Excerpted text Block Start
It seems they have at least two different sources. The first is where they function as bahubbīhi compounds, that is, as adjectives qualifying some other word. This is what happens in your first example, yonisomanasikāramūlakā dhammā and presumably also with ayonisomanasikārahetu, which seems to qualify diṭṭhi. In these cases the compounded form is required. The second possibility is that compounding is a later development. This might be what we see in the case of ayonisomanasikāraṁ pahātuṁ.

With the second possibility and concerning the negative expression ayoniso, the compounded form prevails slightly over the uncompounded form, with roughly 43 cases of the former versus 27 of the latter. Perhaps this ambivalence has to do with a lack of clarity as to what actually is being negated with the initial a. It seems natural to see the whole expression as negated, whereas the influence of the positive form may have resulted in the breaking up of the compound. So perhaps we are seeing two countervailing tendencies. But I am just guessing really, because it is far from clear what is going on.
Excerpted text Block End
Extracted records Block Start
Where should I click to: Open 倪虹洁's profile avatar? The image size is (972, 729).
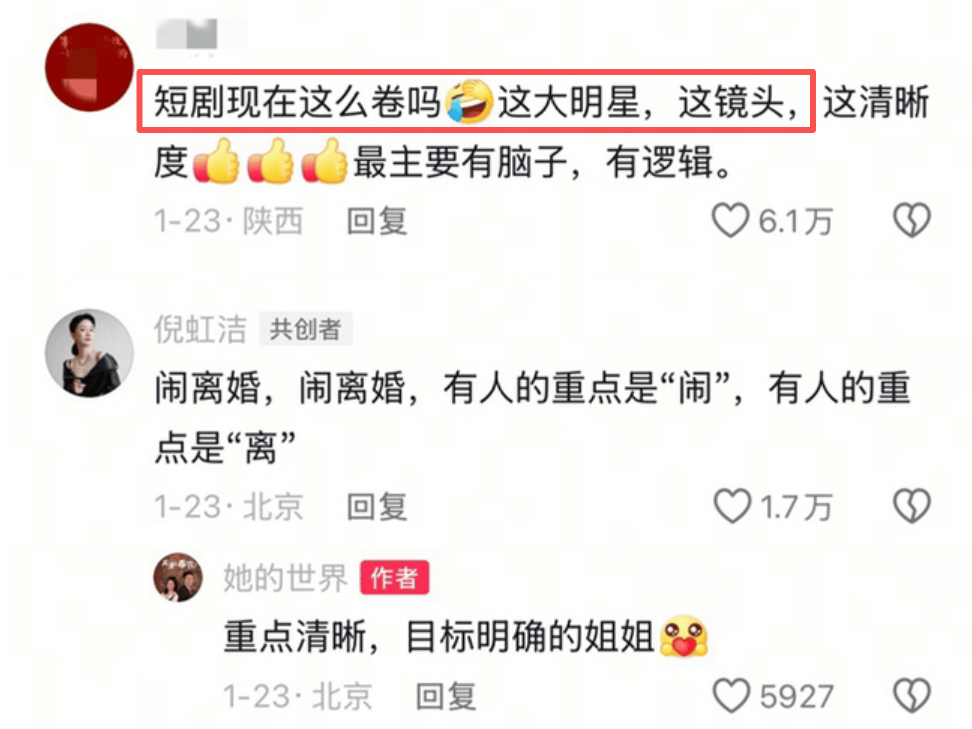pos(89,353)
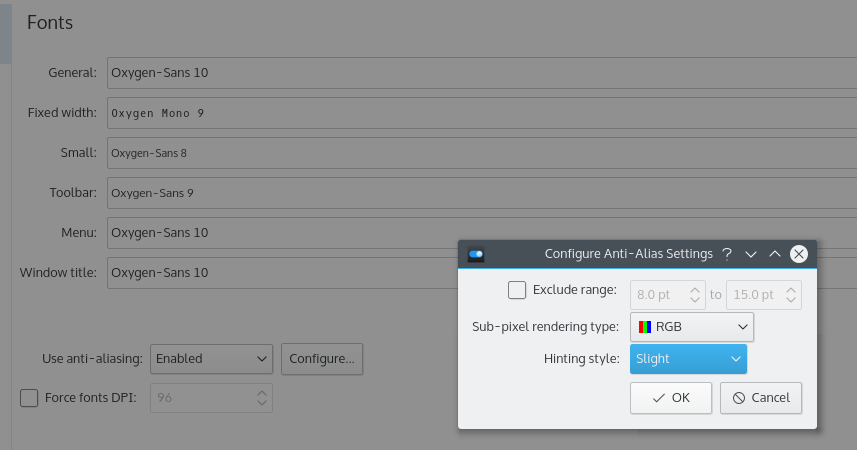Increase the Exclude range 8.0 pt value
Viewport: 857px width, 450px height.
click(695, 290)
Extracted records Block End
_Exercises to complete_.
a. Reproduce the stretch of the passage on compounded forms from "With the second" through "is going on.".
b. In the passage on compounded forms, why is the compounded form required in cases like yonisomanasikāramūlakā dhammā?
c. How many compounded and uncompounded cases of ayoniso does the passage on compounded forms count?

_Responses to the exercise_.
a.
With the second possibility and concerning the negative expression ayoniso, the compounded form prevails slightly over the uncompounded form, with roughly 43 cases of the former versus 27 of the latter. Perhaps this ambivalence has to do with a lack of clarity as to what actually is being negated with the initial a. It seems natural to see the whole expression as negated, whereas the influence of the positive form may have resulted in the breaking up of the compound. So perhaps we are seeing two countervailing tendencies. But I am just guessing really, because it is far from clear what is going on.

b. In these cases the expression functions as a bahubbīhi compound, an adjective qualifying some other word. That use requires the compounded form.

c. Roughly 43 compounded cases versus 27 uncompounded ones.